The stability detection of the laser is to ensure that the laser cannot be influenced by external factors to cause problems such as faults and damages when the laser is transported and moved in the follow-up process; if the laser is easy to generate a problem, the quality of the laser is unqualified, the laser is usually fixed on the vibration equipment, the vibration equipment enables the laser to be in a vibration state for stability detection, but the detection mode is single, the simulated condition is lower in conformity with the condition of actually transporting or moving the laser, because the laser is not simply subjected to the action of vibration force when actually transporting or moving the laser, and inertia force generated when the transportation equipment is suddenly stopped, jolt force and inertia force generated when the transportation equipment runs on a non-smooth road section and the like exist, and the result obtained by single vibration type stability detection is easy to have larger deviation and lower in accuracy.

Disclosure of Invention

The invention provides a finished laser product detection device, which solves the problems of the prior art for detecting the stability of a laser.

The invention provides laser finished product detection equipment which comprises a detection platform and a movable fixing mechanism arranged on the detection platform, wherein the detection platform comprises a plane detection section and a concave-convex surface detection section, the plane detection section is used for detecting the stability of a laser when moving on a horizontal flat surface, and the concave-convex surface detection section is used for detecting the stability of the laser when moving on the horizontal concave-convex surface.

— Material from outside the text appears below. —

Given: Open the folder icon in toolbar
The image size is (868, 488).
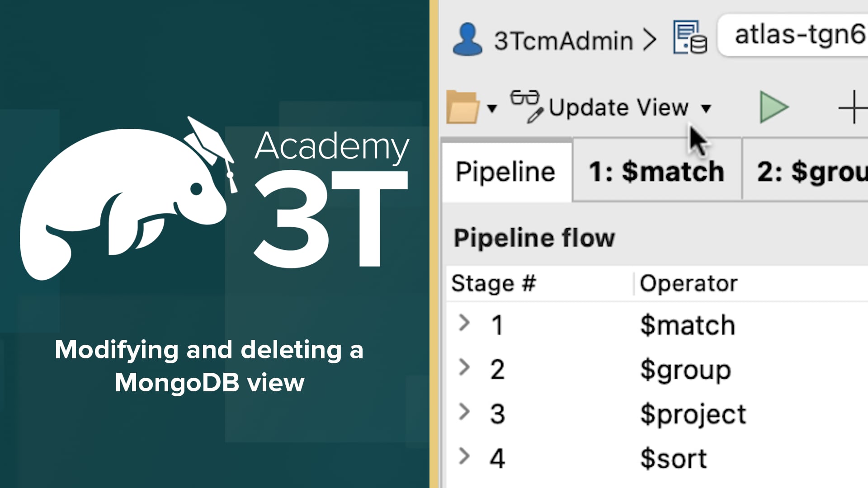Looking at the screenshot, I should tap(462, 107).

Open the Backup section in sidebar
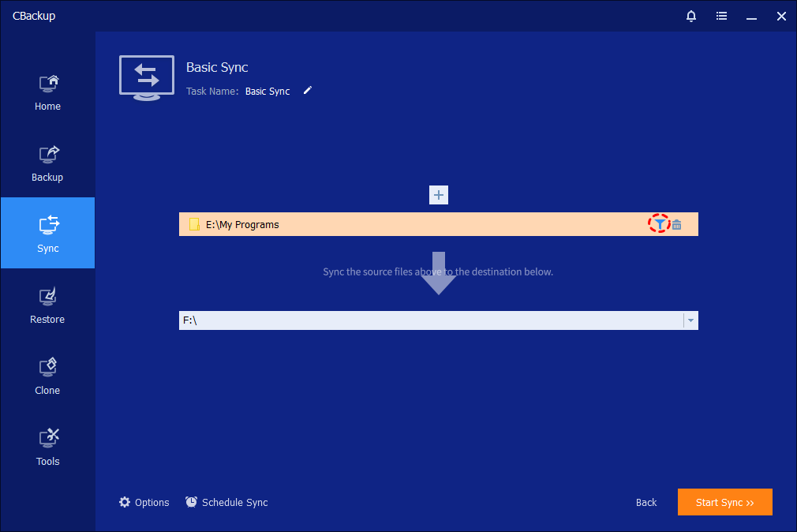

The movable fixing mechanism consists of a fixing piece and a moving piece, wherein the fixing piece comprises a flat plate, two clamping groups which are U-shaped are symmetrically arranged at the upper end of the flat plate, one clamping group is fixedly connected with the flat plate, an electric push rod is connected between the other clamping group and the flat plate, a white board with a black round mark is arranged at the upper end of the flat plate, a traveling wheel is arranged at the middle part of the lower end of the flat plate, the traveling wheel is in sliding connection with the upper end face of the detection platform, and when the laser is positioned under the circumferential limit fixation of the two clamping groups, the laser beam emitted by the laser is matched with the black round mark.

The movable part comprises telescopic columns symmetrically arranged at the lower end of the flat plate, a base is arranged at the lower end of each telescopic column, and an electric sliding block is connected between the base and the lower end of the detection platform.

In one possible implementation mode, the clamping group comprises a main clamping plate and a lateral clamping plate, the main clamping plate is perpendicular to the whiteboard, the electric push rod is connected with the main clamping plate, the lateral clamping plates are symmetrically arranged on two sides of the main clamping plate, a telescopic round rod is connected between the lateral clamping plate and the main clamping plate, a telescopic end of the telescopic round rod is connected with the lateral clamping plate, a through groove is formed in the upper side of the fixed end of the telescopic round rod, a vertical plate is connected in the through groove in a sliding mode, the vertical plate is fixedly connected with the telescopic end of the telescopic round rod, and a plug block for limiting movement of the vertical plate is inserted in the through groove.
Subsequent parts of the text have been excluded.